In a report titled An Investigation into the Insurability of Pandemic Risk, the Geneva Association wrote: “Insurers would have to collect premiums for 150 years in order to absorb the estimated US$4.5 trillion global output loss inflicted by Covid-19 and its handling in 2020.”
Even the size of the entire global property & casualty insurance industry, which amounts to $1.6 trillion in premiums, is eclipsed by the economic damage from the pandemic, the report says.
P&C insurers never intended to cover the risk
“In order to cover the total cost, all P&C insurers worldwide would have to collect premiums across all lines of business for almost three years, with no money left for covering private homes and vehicles, injured workers and numerous liability exposures,” the report read. “Therefore, P&C insurers have typically applied strict exclusions on pandemic business continuity risk and never intended to cover it.”
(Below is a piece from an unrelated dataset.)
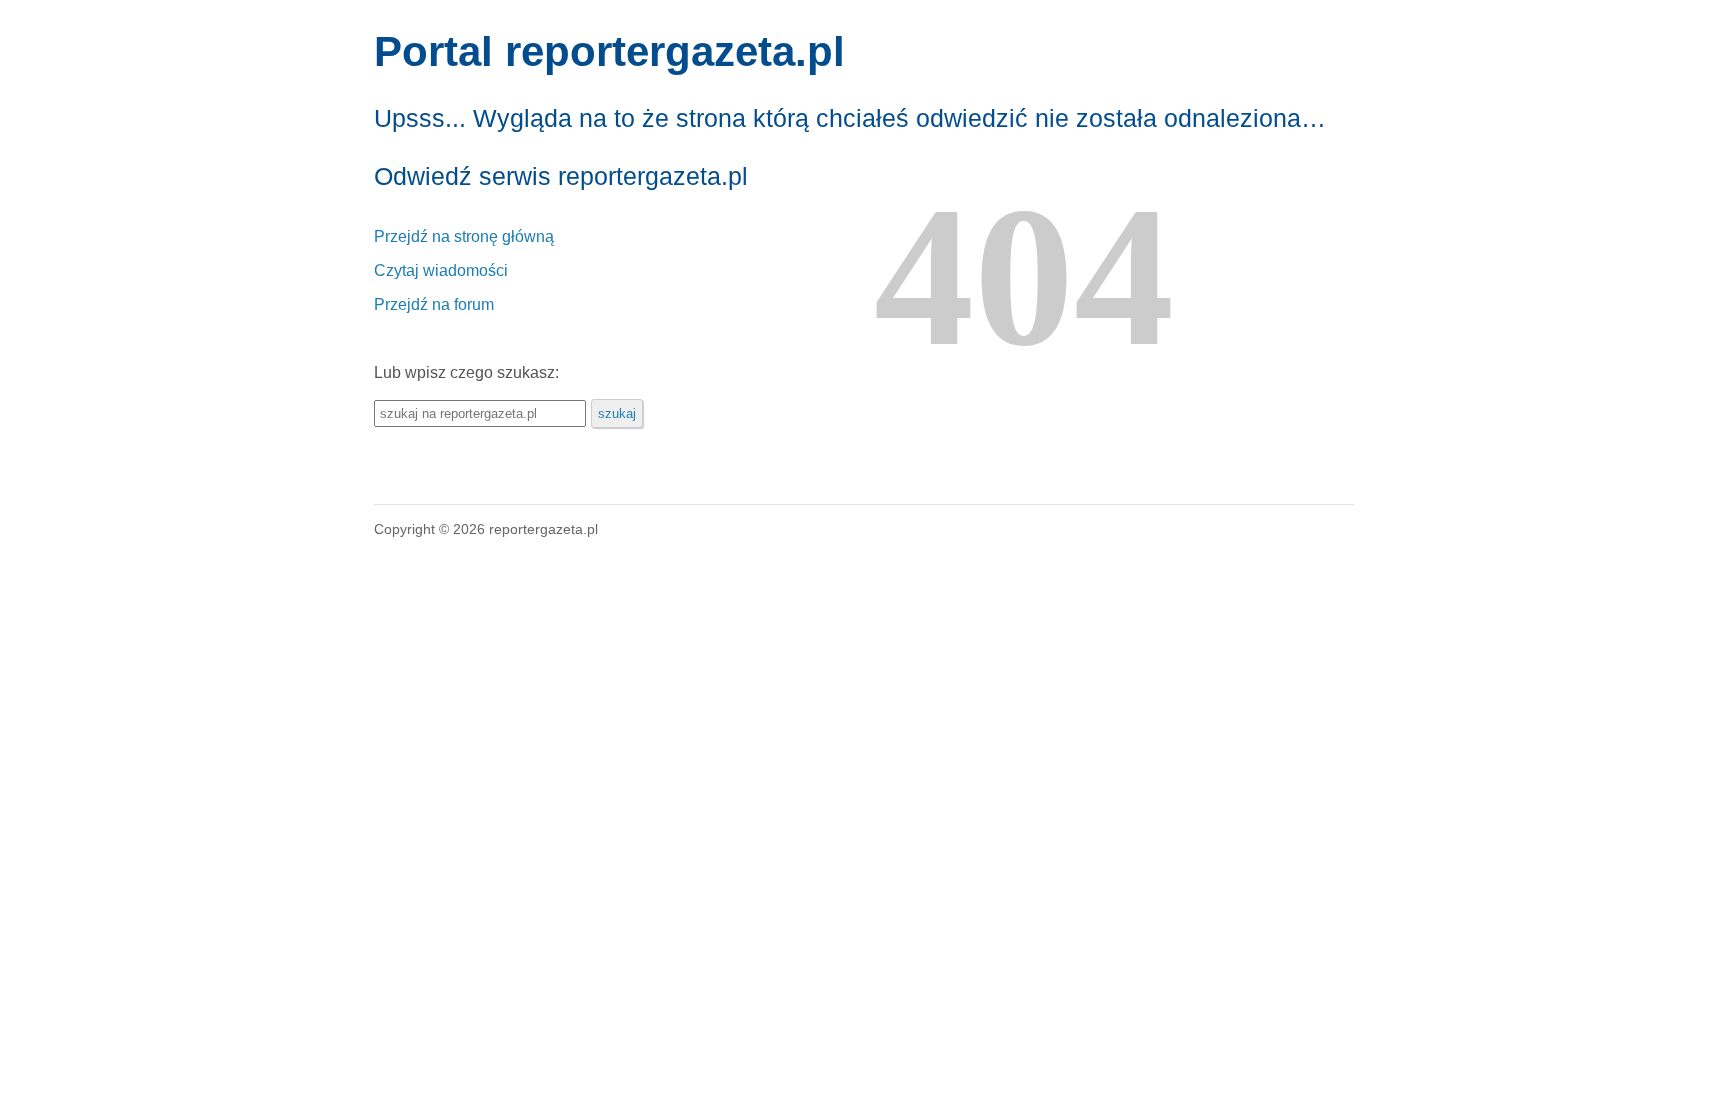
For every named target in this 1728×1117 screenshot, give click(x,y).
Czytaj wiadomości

Government-insurance partnerships needed
“Pandemic-induced business losses defy basic, widely-accepted criteria for insurability. Unlike risks like natural catastrophes, they occur on a global scale and are not diversifiable,” reasoned lead author, Kai-Uwe Schanz, report Lead Author. “Governments and insurers urgently need to figure out the right partnership modalities to prepare for – and respond to – extreme risks like pandemics.”
Schanz is not the first to make this observation. In early October, Swiss Re’s Head of Middle East and Africa said much the same.